:: EXTRACTED TEXT ::
────────────────────────────────────────

DEERFIELD, Ill. — Walgreens on Monday named Thomas Sabatino Jr. EVP, general counsel and corporate secretary, effective Sept. 12.

Sabatino replaces Dana Green, who is retiring after 37 years with the company, Walgreens stated.

"The clear legal counsel and advice, as well as strong ethical foundation and support for team members that Dana provided to the company throughout her career contributed greatly to Walgreens’ growth and success during each year she was with the company," stated Walgreens president and CEO Greg Wasson. "Each member of the management team at Walgreens can thank her for the guidance and support she provided to them at some point in their career. All of us in the Walgreens family wish Dana and her family the best in her retirement."

Green, 61, joined the company in 1974 as an attorney in employee relations. She became director of that department before being promoted to divisional VP employee relations in 1998. She was named corporate VP human resources in 2000 and promoted to SVP, general counsel and corporate secretary in 2004. In 2010, she was named an EVP.

Sabatino, 52, joins Walgreens having held general counsel roles with United Airlines, Schering-Plough, Baxter International and American Medical International. "With each of these companies, Thomas acted as a close adviser to the CEO on central issues each organization faced," Wasson said. "His extensive background in health care and extraordinary legal experience make him a perfect fit for the organization as we move forward with our core strategies."

After beginning his career with a law firm and then moving into corporate law, Sabatino was named president and CEO in 1990 of privately held medical products manufacturer and distributor Secure Medical. In 1992, he joined American Medical International, a Dallas-based for-profit hospital chain with 40 acute care hospitals. Three years later he joined Baxter International and was named SVP and general counsel for the company in 1997.

────────────────────────────────────────

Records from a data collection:
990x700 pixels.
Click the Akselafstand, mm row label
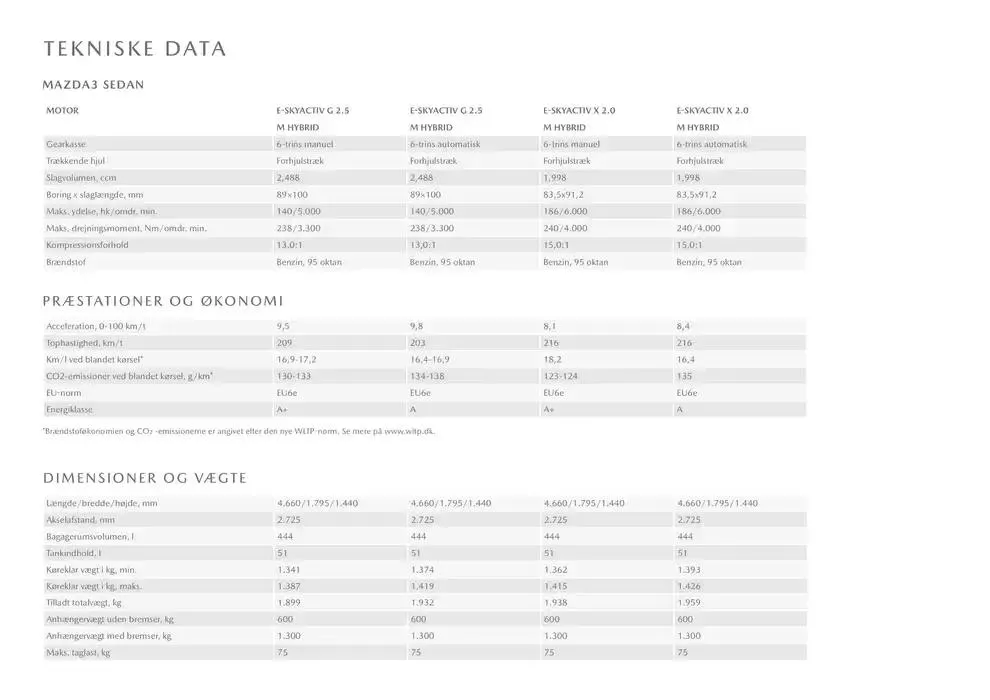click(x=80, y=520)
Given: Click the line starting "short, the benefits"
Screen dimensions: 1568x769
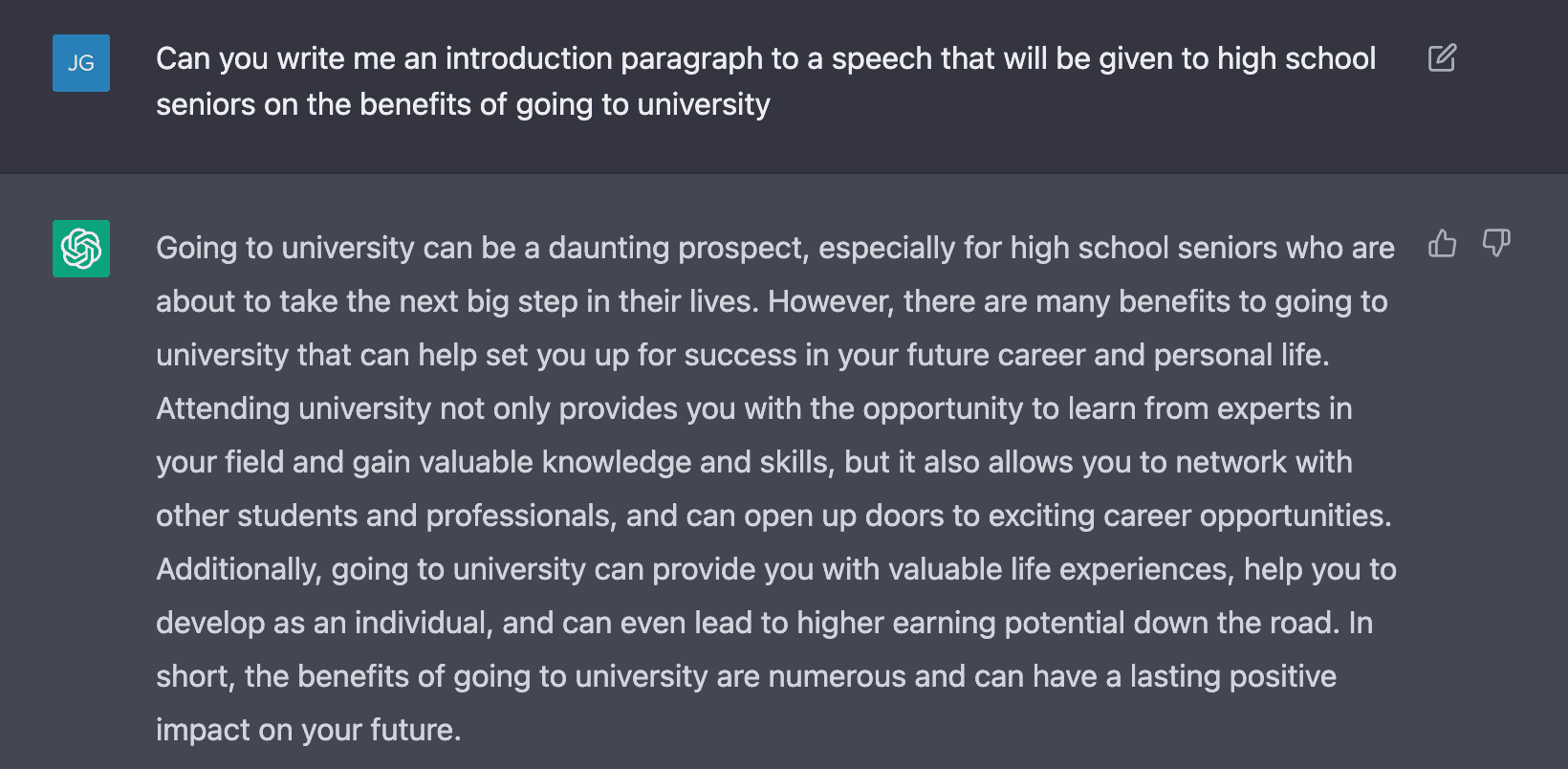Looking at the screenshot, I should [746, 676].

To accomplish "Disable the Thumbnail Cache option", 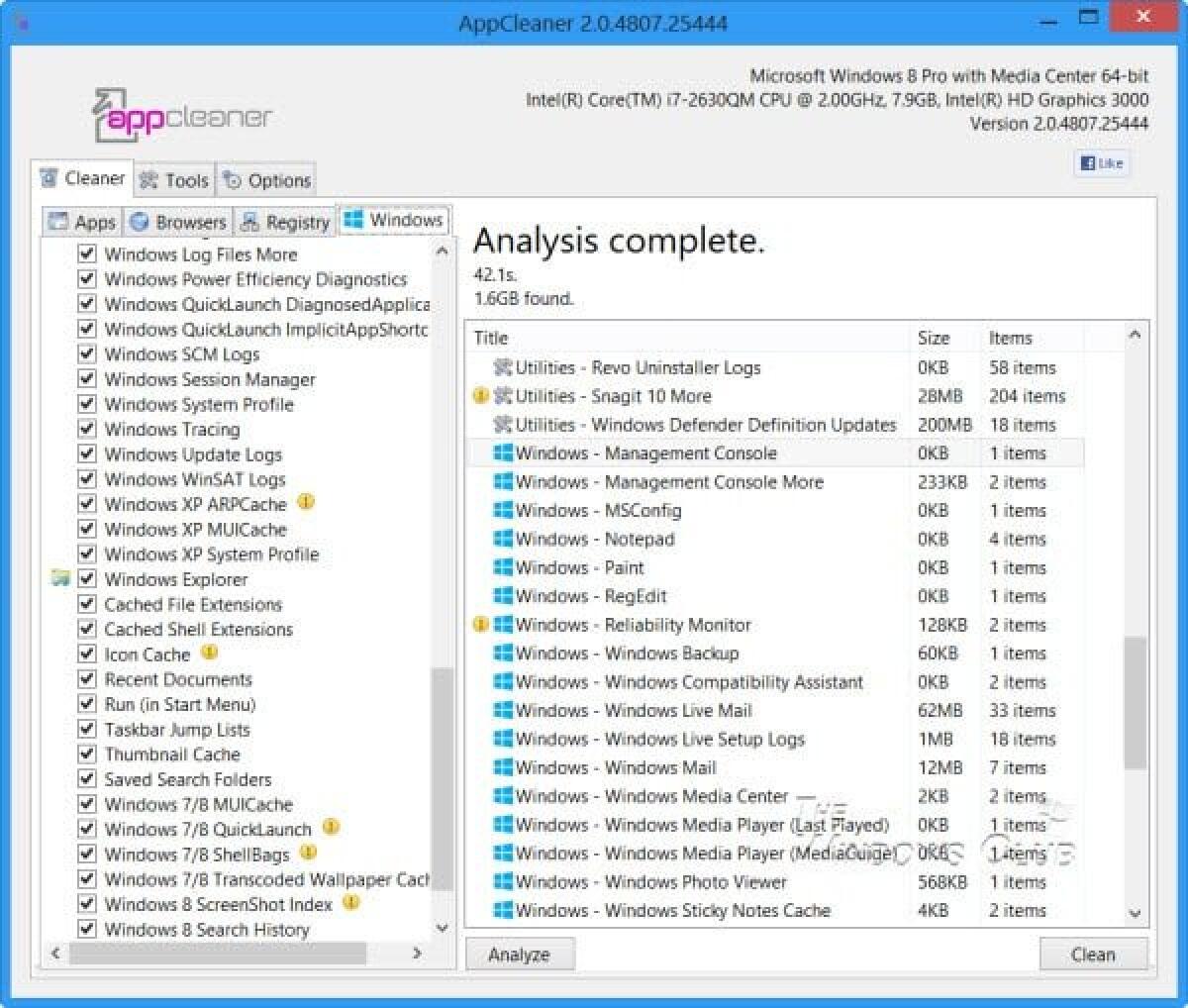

────────────────────────────────────────

:: PROBLEMS TO SOLVE ::
a) Reproduce the part of the Walgreens article starting with "Sabatino, 52, joins" and going on through "company in 1997.", switching "Baxter International" to "Baxter".
b) According to the Walgreens article, in what year did Dana Green join the company?
c) Extend the Walgreens article past its last sentence.
The records are separate material and unrelated to the Walgreens article.

:: ANSWERS TO EACH TASK ::
a)
Sabatino, 52, joins Walgreens having held general counsel roles with United Airlines, Schering-Plough, Baxter and American Medical International. "With each of these companies, Thomas acted as a close adviser to the CEO on central issues each organization faced," Wasson said. "His extensive background in health care and extraordinary legal experience make him a perfect fit for the organization as we move forward with our core strategies."

After beginning his career with a law firm and then moving into corporate law, Sabatino was named president and CEO in 1990 of privately held medical products manufacturer and distributor Secure Medical. In 1992, he joined American Medical International, a Dallas-based for-profit hospital chain with 40 acute care hospitals. Three years later he joined Baxter and was named SVP and general counsel for the company in 1997.

b) 1974

c)
Sabatino moved to Schering-Plough in 2004 as EVP and general counsel for global law and public affairs. He left Schering-Plough in November 2009 after its merger with Merck. In March 2010, he was appointed general counsel of United Airlines and immediately took a leading role in its merger negotiations with Continental Airlines. He departed United Continental Holdings earlier this year after completion of the merger.

Sabatino earned a bachelor of arts degree from Wesleyan University in 1980 and his law degree from the University of Pennsylvania in Philadelphia in 1983. He is a member of the bar in Massachusetts, Illinois, California and New Jersey. He serves on the board of directors and the executive committee of the Association of Corporate Counsel; is a member of the leadership board of the U.S. Chamber Global Intellectual Property Council; and is on the general counsel committee of the American Bar Association.

His current charitable affiliations include the board of directors of both Trinitas Regional Medical Center in Elizabeth, N.J., and the Asthma and Allergy Foundation of America.